Durante el cataclismo monetario, la prensa italiana fue muy dada a emplear lemas como "Dunkerque" y "El Álamo". Y la prensa británica hablaba del asunto como si Guillermo Kohl acabara de enviar sus acorazados a Albión.

. Quizá el impacto de la primera geldkrieg (guerra monetaria) enseñará a los europeos una sana lección: "No arriesgues demasiado: apunta más bajo para llegar más alto".

Europa no está preparada para una unión más perfecta. Pero el mercado único -que propone el libre movimiento de bienes, personas y capital-, acordado antes de Maastricht, se hará realidad el 1 de enero; los votantes franceses no iban a cambiar eso.

Y la defunción del Sistema Monetario Europeo podría ser en realidad una bendición disfrazada, ya que proporcionará suficiente libertad monetaria como para amortiguar el impacto del big bang 93, cuando el mercado único haga su aparición.

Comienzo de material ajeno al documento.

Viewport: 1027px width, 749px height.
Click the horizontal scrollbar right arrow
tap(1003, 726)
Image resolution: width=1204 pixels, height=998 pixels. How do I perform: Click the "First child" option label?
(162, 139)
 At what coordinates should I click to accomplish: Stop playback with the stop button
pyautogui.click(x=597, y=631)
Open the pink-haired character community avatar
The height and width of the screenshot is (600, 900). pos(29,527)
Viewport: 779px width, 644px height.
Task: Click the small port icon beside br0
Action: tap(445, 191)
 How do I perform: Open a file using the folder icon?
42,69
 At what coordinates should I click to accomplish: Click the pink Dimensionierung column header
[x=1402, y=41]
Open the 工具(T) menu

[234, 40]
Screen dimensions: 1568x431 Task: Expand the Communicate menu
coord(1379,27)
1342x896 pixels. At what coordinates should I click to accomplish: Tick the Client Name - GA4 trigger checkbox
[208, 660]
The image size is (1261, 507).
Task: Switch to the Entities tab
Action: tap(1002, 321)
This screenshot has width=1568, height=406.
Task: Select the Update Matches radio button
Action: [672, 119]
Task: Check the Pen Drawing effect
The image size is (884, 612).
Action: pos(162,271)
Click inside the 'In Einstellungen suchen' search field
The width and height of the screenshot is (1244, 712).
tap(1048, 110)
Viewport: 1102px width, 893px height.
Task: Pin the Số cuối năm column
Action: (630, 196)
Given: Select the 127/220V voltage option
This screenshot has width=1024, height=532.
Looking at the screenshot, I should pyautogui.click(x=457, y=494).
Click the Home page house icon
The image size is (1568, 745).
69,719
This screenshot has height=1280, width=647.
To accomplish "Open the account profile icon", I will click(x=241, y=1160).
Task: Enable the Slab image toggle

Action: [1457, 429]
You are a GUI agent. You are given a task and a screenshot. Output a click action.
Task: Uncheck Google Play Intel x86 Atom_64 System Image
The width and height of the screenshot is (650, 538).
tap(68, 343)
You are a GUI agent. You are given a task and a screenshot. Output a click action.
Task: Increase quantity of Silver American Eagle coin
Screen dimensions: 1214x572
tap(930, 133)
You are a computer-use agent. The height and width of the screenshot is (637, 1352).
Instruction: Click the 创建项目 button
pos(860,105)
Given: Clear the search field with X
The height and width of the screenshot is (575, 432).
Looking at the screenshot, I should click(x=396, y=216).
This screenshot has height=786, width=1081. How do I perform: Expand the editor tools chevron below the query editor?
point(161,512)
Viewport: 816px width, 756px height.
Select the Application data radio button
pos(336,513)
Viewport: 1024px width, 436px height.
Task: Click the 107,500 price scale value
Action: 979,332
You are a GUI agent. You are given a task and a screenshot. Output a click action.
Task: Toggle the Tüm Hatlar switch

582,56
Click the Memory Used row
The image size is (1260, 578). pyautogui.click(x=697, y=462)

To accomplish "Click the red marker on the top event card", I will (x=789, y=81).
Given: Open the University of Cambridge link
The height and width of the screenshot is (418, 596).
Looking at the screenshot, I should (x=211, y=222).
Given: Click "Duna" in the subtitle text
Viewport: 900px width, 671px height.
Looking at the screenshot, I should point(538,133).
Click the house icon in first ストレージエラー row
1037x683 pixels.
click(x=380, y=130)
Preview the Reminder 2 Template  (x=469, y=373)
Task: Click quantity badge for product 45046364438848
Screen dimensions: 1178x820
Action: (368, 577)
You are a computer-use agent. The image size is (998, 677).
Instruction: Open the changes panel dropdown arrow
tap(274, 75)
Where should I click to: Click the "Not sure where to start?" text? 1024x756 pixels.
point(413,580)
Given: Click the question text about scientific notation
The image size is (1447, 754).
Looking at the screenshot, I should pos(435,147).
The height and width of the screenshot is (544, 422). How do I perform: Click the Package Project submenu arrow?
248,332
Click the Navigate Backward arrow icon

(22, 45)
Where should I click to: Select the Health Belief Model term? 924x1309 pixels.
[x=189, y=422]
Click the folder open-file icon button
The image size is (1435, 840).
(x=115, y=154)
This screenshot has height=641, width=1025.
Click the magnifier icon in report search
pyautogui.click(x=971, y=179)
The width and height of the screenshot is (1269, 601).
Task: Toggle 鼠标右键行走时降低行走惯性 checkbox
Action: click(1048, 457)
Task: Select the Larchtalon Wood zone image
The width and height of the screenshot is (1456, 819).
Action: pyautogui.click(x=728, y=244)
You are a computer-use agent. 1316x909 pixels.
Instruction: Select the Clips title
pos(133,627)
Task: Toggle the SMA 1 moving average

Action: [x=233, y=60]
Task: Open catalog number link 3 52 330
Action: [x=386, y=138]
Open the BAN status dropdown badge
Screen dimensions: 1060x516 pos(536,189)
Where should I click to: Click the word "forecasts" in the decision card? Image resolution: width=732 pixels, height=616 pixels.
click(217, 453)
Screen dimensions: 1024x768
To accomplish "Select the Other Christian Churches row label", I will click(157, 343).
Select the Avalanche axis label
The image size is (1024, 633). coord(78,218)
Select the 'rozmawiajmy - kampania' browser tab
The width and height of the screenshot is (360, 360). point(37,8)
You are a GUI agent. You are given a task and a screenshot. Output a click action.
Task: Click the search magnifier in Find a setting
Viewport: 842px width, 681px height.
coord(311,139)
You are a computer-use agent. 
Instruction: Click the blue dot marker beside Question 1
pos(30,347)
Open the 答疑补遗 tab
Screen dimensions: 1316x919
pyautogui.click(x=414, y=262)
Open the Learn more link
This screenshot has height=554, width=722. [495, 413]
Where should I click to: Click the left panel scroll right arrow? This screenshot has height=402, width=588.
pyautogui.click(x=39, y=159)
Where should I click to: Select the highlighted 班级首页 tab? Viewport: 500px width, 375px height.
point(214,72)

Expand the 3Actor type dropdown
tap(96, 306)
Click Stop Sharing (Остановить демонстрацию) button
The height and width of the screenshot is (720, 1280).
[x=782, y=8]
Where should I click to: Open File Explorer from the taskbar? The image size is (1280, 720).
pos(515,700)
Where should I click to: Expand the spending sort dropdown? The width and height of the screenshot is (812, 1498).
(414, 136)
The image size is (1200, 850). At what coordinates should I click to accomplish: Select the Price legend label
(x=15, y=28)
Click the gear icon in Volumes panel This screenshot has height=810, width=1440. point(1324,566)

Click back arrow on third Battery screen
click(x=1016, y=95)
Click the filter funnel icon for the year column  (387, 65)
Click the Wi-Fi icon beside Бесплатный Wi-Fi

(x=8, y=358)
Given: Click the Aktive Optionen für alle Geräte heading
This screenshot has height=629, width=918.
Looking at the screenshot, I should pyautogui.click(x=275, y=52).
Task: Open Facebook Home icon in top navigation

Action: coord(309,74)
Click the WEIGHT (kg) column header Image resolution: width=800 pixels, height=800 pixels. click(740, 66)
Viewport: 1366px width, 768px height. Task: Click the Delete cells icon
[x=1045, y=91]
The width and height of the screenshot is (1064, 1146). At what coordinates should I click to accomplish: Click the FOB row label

Los europeos han visto el futuro; esperemos que no les haya gustado. Como el doctor Spielvogel en la Queja de Portnoy, tendrían que decir: "Bueno. Ahora tal vez deberíamos empezar. ¿De acuerdo?".

Con un calendario de compromisos nuevo y más moderado.

Josef Joffe es redactor jefe de la sección de Internacional del Süddeutsche Zeitung.